- WHAT TO DO
Give back every record precisely.
====
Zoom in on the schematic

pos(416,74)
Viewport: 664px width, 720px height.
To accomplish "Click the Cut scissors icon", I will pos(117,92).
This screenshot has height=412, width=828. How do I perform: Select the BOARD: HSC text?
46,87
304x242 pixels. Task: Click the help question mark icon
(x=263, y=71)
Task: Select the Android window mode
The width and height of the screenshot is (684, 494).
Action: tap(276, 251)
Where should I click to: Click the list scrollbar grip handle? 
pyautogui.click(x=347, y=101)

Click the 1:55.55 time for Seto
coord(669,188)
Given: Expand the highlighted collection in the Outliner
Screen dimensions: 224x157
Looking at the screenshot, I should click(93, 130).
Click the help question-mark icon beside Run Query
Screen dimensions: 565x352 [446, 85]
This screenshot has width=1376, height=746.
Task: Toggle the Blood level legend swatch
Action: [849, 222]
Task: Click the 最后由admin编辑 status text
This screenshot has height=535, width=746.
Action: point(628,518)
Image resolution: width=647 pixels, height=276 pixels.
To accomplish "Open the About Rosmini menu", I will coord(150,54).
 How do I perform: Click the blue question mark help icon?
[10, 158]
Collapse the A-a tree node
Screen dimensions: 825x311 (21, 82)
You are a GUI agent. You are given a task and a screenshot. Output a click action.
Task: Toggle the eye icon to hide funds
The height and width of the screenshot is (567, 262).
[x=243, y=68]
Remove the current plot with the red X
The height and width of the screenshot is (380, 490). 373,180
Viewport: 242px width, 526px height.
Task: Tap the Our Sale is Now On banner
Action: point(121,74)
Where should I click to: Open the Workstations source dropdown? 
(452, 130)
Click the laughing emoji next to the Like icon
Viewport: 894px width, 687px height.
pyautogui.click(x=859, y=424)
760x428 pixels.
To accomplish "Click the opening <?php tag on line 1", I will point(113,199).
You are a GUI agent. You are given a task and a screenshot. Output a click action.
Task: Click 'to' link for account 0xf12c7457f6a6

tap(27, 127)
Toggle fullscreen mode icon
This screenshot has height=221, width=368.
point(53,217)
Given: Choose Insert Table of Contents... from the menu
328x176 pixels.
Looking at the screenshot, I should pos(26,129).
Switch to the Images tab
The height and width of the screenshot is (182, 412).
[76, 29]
====
- RESPONSE BOX
Zoom in on the schematic

pos(416,74)
Viewport: 664px width, 720px height.
To accomplish "Click the Cut scissors icon", I will pos(117,92).
This screenshot has height=412, width=828. How do I perform: Select the BOARD: HSC text?
46,87
304x242 pixels. Task: Click the help question mark icon
(x=263, y=71)
Task: Select the Android window mode
The width and height of the screenshot is (684, 494).
Action: tap(276, 251)
Where should I click to: Click the list scrollbar grip handle? 
pyautogui.click(x=347, y=101)

Click the 1:55.55 time for Seto
coord(669,188)
Given: Expand the highlighted collection in the Outliner
Screen dimensions: 224x157
Looking at the screenshot, I should click(93, 130).
Click the help question-mark icon beside Run Query
Screen dimensions: 565x352 [446, 85]
This screenshot has width=1376, height=746.
Task: Toggle the Blood level legend swatch
Action: [849, 222]
Task: Click the 最后由admin编辑 status text
This screenshot has height=535, width=746.
Action: point(628,518)
Image resolution: width=647 pixels, height=276 pixels.
To accomplish "Open the About Rosmini menu", I will coord(150,54).
 How do I perform: Click the blue question mark help icon?
[10, 158]
Collapse the A-a tree node
Screen dimensions: 825x311 (21, 82)
You are a GUI agent. You are given a task and a screenshot. Output a click action.
Task: Toggle the eye icon to hide funds
The height and width of the screenshot is (567, 262).
[x=243, y=68]
Remove the current plot with the red X
The height and width of the screenshot is (380, 490). 373,180
Viewport: 242px width, 526px height.
Task: Tap the Our Sale is Now On banner
Action: point(121,74)
Where should I click to: Open the Workstations source dropdown? 
(452, 130)
Click the laughing emoji next to the Like icon
Viewport: 894px width, 687px height.
pyautogui.click(x=859, y=424)
760x428 pixels.
To accomplish "Click the opening <?php tag on line 1", I will point(113,199).
You are a GUI agent. You are given a task and a screenshot. Output a click action.
Task: Click 'to' link for account 0xf12c7457f6a6

tap(27, 127)
Toggle fullscreen mode icon
This screenshot has height=221, width=368.
point(53,217)
Given: Choose Insert Table of Contents... from the menu
328x176 pixels.
Looking at the screenshot, I should pos(26,129).
Switch to the Images tab
The height and width of the screenshot is (182, 412).
[76, 29]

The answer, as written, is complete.